Yes. It’s true. Alex was working longer hours and we were fighting more. And one day I realized he’d stopped telling horror stories about Rose. I think it dawned on me the day he came home with an enormous box of Krispy Kremes.
“We don’t eat this junk,” I said. “One of those and Gabby will be jumping on the ceiling for days.”
“Rose brought about five hundred donuts in for the office. She gave me this box to take home for you and Gabby. She said to tell you thanks for sharing me with her.”
“What the hell does that mean?”
“Jeez, Ally, she was just being nice. She’s not so bad. She knows I haven’t been home as much as you’d like. This was a kind of peace offering.”
“Yeah, a peace offering designed to turn me into a blimp. I bet she’s never eaten a donut.”
Alex smiled at some private thought. “Actually, I saw her eat two enormous chocolate ones right in my office. Really, she’s not obsessed with her weight.”
I suddenly flashed to the movie Vegas Charade, where she plays a stripper who suggestively devours a box of Godiva. She licks the chocolate off with more passion than most of us have for our husbands. God knows what kind of head she gave a Krispy Kreme.
“And then she probably left to puke.”
“You know what? She’s pretty down to earth. I bet the two of you would hit it off. Actually, she really wants to meet you. Well, listen, I’m going to run to the gym.”
That’s another thing. The gym. Alex, who’d usually come home from work, eat dinner, scoop out a bowl of Cherry Garcia, and stretch out on the couch in front of the steroid-laden TV, started heading for the gym. His beer gut melted away.
“Daddy, your arms look just like Popeye’s,” Gabby would say.

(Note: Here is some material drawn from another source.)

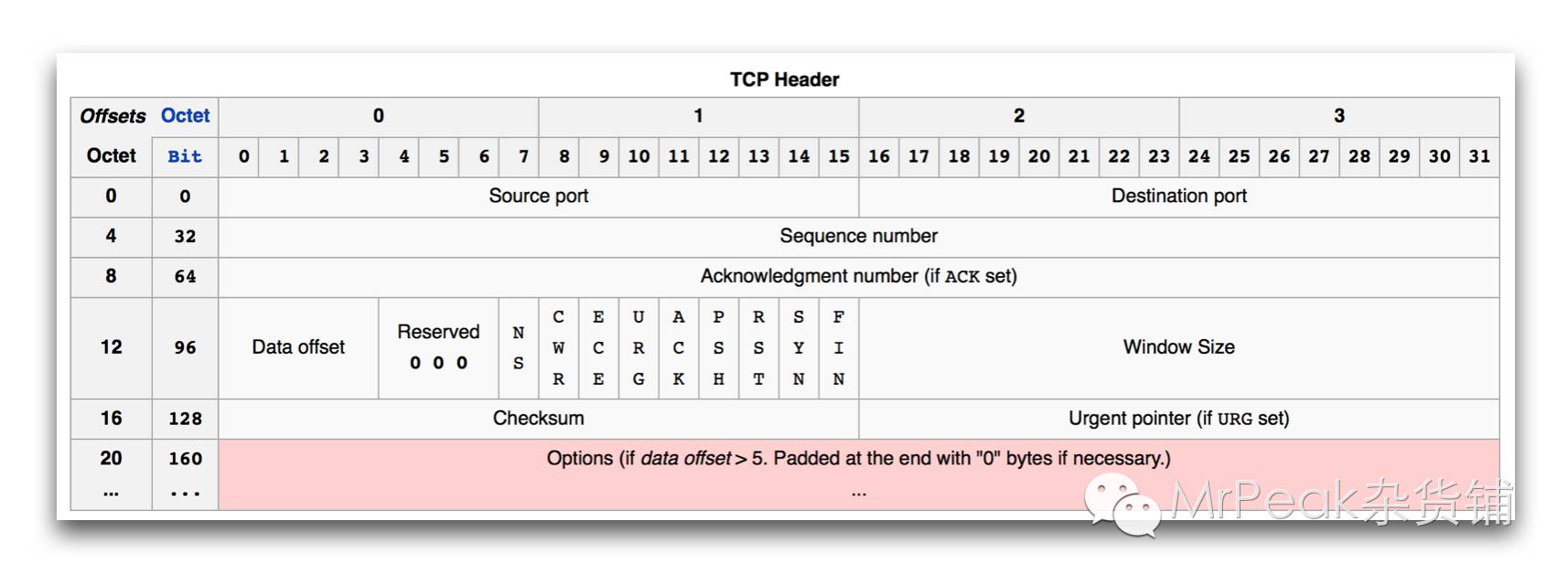The width and height of the screenshot is (1568, 585).
Task: Click the RST flag cell
Action: [x=758, y=347]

He’d flex for her. Then hoist her into the air until she’d scream with glee.
“I love you, Daddy. You’re the best daddy in the whole world. And I love this,” Gabby said, pulling at the tuft of hair growing on Alex’s chin. “Even though Mommy doesn’t.”
That would be his new goatee. Another sign I ignored. Alex had just turned thirty-nine. I chalked it up to a midlife crisis.
And then came the baby issue. We’d wanted a playmate for Gabby for a long time, but kept procrastinating. We decided our Laurel Canyon bungalow was too small for another child. We’d wait until we could afford to move. Then we bought property. We’d wait until the house was built. Then we’d wait until Alex got a bonus, a promotion. We’d wait until I had enough clients
to freelance.
Wait. Wait. Wait.
Tick. Tick Tick.
One day I was thirty-eight.
We finally had the house. Alex was close to a promotion. I had a lot of clients. There was no reason to wait.
“Just let’s see how this case unravels.”
“What? You can have an entertainment center and an infinity pool, but not another child? What are we waiting for? This is what we always wanted.”
“It’s just . . .”
“It’s just what?”
“No, you’re right. It’s what we always wanted.”
“Gee, that’s convincing.”
“I’ve just been so tired lately.”
“Then don’t go to the gym every night.”
“What do you want, Alice? A few months ago you told me I had a gut. Well, look, I got rid of it.”
“Okay. Okay.”
“Mommy, stop yelling at Daddy.”
“I’m not yelling at Daddy. I’m discussing.”
“Why does dis-custing sound just like yelling?”
A few weeks later, Alex took me to dinner at Koi, an oh-so-trendy Japanese restaurant in West Hollywood frequented by the people Alex and I used to loathe. We were having a night out with Rose and her boyfriend, a musician I’d never heard of named Finn.
“I can’t believe you’re having dinner with her. I mean, you know what her motives are,” Judy had said earlier that day.
“Motives?”
“She wants to check you out before she swoops in for the kill. She wants to meet the enemy.”
“I don’t consider her competition.”
“No offense, but she doesn’t consider you competition either.”
“Gee, thanks for the support.”
“Come on, Al, she’s a multimillionaire hot mega star. She gets what she wants. And it sounds like she wants your husband.”